There’s a lot more going on beneath the surface than what people are acknowledging. The fact is that most people will blame it on you. They’ll say, “You’re not saving enough. You’re not paying off your debt fast enough. You’re not working hard and not sacrificing enough. You’re being selfish.” It’s ridiculous. It’s funny when I see people comment, and they can spit out the typical type of stuff that comes out of their mouth. I say, “That’s awesome, but how has that worked? How has that been proven to work up to this?” If all of this financial advice has been so good, why hasn’t it worked yet? Why aren’t people better off financially? Even people that think they are better off don’t feel better off. What’s the problem?

MORI 14 | Mutual Funds
Mutual Funds: If you kept up with the market, you’d realize that most mutual funds don’t even get the average market returns.

No Financial Product Will Save You

I’m here to tell you that if you’re looking for a financial product on this show, especially on this episode that’s going to save you, I’m going to tell you something that you may or may not like. There is not a single financial product that’s going to work for you. There is no single financial product that will ever make you financially free.

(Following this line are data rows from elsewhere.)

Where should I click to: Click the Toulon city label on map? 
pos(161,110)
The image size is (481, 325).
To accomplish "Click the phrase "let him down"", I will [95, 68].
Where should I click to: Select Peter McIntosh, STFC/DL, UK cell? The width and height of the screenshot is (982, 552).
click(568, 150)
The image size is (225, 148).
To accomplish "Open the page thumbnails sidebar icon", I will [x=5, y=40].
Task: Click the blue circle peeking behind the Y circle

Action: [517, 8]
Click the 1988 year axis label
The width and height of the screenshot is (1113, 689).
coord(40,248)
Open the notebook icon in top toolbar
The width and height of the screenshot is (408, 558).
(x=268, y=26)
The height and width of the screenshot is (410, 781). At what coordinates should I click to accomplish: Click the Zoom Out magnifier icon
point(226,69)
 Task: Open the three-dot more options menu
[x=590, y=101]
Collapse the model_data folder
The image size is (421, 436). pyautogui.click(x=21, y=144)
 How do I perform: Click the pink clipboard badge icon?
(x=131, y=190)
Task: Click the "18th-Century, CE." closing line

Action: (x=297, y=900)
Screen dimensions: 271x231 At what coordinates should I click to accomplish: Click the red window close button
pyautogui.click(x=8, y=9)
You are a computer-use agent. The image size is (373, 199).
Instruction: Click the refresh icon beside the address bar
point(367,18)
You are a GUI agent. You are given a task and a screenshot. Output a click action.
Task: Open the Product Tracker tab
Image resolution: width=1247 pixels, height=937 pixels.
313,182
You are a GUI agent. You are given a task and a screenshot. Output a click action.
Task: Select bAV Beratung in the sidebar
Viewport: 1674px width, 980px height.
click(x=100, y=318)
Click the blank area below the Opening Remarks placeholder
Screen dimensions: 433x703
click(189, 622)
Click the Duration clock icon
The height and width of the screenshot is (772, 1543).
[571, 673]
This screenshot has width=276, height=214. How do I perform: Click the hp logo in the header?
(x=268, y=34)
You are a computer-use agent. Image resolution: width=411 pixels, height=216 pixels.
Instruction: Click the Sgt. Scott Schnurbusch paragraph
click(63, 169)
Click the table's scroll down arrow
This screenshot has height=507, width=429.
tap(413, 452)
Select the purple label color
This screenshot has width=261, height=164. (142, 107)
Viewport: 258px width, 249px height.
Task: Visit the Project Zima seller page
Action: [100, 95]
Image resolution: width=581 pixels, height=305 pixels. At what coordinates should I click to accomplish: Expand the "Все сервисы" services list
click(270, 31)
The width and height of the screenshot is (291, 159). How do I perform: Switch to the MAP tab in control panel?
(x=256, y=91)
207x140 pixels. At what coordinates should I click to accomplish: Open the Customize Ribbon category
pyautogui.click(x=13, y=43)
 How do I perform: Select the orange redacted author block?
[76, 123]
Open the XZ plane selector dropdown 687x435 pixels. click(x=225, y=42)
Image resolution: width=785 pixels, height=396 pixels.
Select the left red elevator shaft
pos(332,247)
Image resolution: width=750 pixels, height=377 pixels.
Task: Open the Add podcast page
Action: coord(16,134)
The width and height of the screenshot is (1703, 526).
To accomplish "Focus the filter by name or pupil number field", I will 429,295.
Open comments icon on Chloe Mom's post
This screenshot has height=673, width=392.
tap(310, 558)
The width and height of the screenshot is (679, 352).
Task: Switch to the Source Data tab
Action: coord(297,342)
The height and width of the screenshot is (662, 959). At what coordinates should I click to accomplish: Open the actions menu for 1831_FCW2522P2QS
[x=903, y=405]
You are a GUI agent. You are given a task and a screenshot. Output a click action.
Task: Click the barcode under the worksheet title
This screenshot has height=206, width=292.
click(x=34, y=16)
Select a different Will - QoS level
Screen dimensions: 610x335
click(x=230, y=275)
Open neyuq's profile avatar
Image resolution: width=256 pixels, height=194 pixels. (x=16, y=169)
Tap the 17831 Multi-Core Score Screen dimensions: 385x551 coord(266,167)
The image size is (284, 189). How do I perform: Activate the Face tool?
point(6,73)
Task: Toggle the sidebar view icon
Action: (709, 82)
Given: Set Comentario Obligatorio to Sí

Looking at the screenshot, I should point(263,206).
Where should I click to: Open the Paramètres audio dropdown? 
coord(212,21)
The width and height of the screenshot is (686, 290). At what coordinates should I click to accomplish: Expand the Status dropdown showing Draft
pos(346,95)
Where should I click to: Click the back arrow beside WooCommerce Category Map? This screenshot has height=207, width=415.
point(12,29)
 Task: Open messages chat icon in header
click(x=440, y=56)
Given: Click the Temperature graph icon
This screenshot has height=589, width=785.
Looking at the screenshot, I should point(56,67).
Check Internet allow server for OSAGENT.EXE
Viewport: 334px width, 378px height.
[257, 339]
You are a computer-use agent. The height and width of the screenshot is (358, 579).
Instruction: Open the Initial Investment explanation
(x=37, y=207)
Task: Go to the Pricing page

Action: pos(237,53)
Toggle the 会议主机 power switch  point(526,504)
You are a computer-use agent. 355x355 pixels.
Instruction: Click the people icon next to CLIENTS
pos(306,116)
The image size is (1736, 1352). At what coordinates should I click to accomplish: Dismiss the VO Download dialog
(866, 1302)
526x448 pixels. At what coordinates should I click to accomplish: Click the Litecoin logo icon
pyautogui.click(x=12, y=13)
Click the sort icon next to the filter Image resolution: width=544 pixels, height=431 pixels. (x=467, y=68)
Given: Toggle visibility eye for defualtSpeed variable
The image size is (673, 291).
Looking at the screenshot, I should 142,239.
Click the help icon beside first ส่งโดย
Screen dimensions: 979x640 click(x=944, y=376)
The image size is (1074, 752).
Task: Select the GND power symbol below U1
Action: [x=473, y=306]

If there’s anybody that tries to tell you otherwise, they’re selling you junk. That’s it.

If they’re telling you that mutual funds are the answer, it is because they’re selling it. If they’re telling you, it’s indexed funds, universal life, or different types of life insurance policies, and things like that, they’re trying to sell you something. If they’re trying to tell you that it’s all about your real estate, they tend to try to sell you something, and that’s the problem.

One of the biggest things I’m trying to teach right here is that there is no one single product that’s ever going to save you. If that’s what you think is going to happen, you’re going to end up like everybody else who believes the same thing as you, which is getting the same results. The first time I realized this was about a year before I quit several years ago.

As I was listening to a guy teach, he was a trainer from one of the companies that we used for financial products. He started teaching us things about the stock market and average versus actual returns. For example, did you know that if you lose 50% in a year in a market, you’re going to find out that it doesn’t take 50% to make you back even?

What do I mean? Say you went from $20,000 down to $10,000 in your fund. If you make a 50% rate of return, 50% of $10,000 is only $5,000. You only got up to $15,000. In reality, if you lose 50%, you have to make 100%. You have to double your money after losing half of it in order to be back to where you started.

Think about that. In two years, if you’re trying to do averages here, negative 50 plus 100 is 50 divided by two years. That’s a 25% average rate of return in that scenario. This is why all the mutual fund companies and everybody talks about the stock market. They always deal with averages. They don’t tell you what you made. They tell you, “Here’s the average rate of return over the last 5, 10, 15, 20, and 40 million years.”

There are some funds that we were talking about. It was Pioneer Fund back from before the Great Depression that was still around. It was one of the few mutual funds that beat the market. If you think about it, if the market in the Great Depression lost nearly 90%, you would need about a 900% rate of return to break even again.

There is not a single finished product that's going to work for you. There is no single finished product that will ever make you financially free. If there's anybody that tries to tell you otherwise, they're just selling you junk. Click To Tweet

Think about that growth. You would have this massive positive number of positive average returns by the time you finally got back to where you started. A lot of you saw from Y2K all the way to the late 2000s. We saw two dips in one decade. If they show you a ten-year period, you think, “It’s amazing how good I’m doing.”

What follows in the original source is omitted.